▶ [AIM OF THE EXERCISE] Of the entries below, copy only those lines that contain the word "agent".

▶ [GIVEN RECORDS]
+---+
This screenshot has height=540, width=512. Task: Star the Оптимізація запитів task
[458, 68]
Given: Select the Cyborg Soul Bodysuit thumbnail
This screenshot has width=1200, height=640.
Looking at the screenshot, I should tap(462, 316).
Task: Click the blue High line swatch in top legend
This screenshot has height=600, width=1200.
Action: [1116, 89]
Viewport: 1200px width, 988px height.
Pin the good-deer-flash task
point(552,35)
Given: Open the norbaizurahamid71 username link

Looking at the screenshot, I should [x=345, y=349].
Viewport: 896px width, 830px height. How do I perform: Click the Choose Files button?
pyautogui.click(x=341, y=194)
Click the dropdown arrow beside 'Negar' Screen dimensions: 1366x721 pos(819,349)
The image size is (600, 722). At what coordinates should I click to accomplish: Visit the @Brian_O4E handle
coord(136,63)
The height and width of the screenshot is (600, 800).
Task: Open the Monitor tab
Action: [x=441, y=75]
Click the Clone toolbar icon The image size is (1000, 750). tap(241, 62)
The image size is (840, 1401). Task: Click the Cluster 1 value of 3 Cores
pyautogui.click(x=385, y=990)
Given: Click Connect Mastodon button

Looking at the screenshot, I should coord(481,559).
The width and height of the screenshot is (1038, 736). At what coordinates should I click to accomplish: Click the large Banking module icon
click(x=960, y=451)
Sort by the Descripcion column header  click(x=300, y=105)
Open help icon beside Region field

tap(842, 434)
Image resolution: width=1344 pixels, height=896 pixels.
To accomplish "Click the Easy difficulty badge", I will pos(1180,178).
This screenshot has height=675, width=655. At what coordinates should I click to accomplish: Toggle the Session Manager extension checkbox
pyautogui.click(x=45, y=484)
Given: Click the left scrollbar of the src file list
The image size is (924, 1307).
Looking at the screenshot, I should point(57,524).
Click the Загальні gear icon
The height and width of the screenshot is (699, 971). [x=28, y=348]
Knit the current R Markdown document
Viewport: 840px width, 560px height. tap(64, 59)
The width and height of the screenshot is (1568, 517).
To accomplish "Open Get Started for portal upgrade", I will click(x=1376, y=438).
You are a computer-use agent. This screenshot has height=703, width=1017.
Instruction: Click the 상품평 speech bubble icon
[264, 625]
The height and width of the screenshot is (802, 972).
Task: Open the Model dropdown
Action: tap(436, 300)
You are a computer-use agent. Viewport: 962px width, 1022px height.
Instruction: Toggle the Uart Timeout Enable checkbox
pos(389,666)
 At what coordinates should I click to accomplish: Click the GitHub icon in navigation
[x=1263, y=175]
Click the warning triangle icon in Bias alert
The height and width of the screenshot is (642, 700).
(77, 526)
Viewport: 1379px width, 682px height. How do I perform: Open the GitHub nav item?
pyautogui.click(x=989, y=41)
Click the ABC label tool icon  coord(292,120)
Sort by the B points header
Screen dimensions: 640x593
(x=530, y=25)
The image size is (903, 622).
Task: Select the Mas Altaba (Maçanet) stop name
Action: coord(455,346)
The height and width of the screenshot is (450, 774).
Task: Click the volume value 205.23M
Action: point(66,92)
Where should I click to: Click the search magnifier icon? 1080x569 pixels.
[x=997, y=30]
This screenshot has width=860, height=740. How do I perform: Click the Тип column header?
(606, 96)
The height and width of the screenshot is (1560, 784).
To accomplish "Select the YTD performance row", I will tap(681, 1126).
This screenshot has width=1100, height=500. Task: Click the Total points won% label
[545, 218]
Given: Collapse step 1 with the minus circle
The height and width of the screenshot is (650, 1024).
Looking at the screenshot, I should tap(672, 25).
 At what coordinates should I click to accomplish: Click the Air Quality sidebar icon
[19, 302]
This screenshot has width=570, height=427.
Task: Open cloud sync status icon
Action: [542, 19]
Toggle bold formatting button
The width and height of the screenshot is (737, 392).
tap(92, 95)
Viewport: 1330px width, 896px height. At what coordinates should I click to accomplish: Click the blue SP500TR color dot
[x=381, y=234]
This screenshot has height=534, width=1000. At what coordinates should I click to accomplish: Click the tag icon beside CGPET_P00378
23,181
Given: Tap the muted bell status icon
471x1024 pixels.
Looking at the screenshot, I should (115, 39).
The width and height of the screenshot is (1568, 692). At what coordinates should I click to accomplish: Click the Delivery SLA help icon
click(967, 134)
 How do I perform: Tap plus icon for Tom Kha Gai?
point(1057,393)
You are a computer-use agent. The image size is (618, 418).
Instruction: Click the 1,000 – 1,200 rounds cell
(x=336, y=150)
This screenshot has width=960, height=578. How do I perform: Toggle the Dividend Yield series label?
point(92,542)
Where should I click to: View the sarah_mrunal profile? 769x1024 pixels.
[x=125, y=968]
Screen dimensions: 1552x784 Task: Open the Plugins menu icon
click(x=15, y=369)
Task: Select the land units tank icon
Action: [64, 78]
+---+
▶ [PROBLEM SOLUTION]
You are a computer-use agent. This screenshot has height=703, width=1017.
You are a computer-use agent. Viewport: 962px width, 1022px height.
You are a computer-use agent. The image size is (618, 418).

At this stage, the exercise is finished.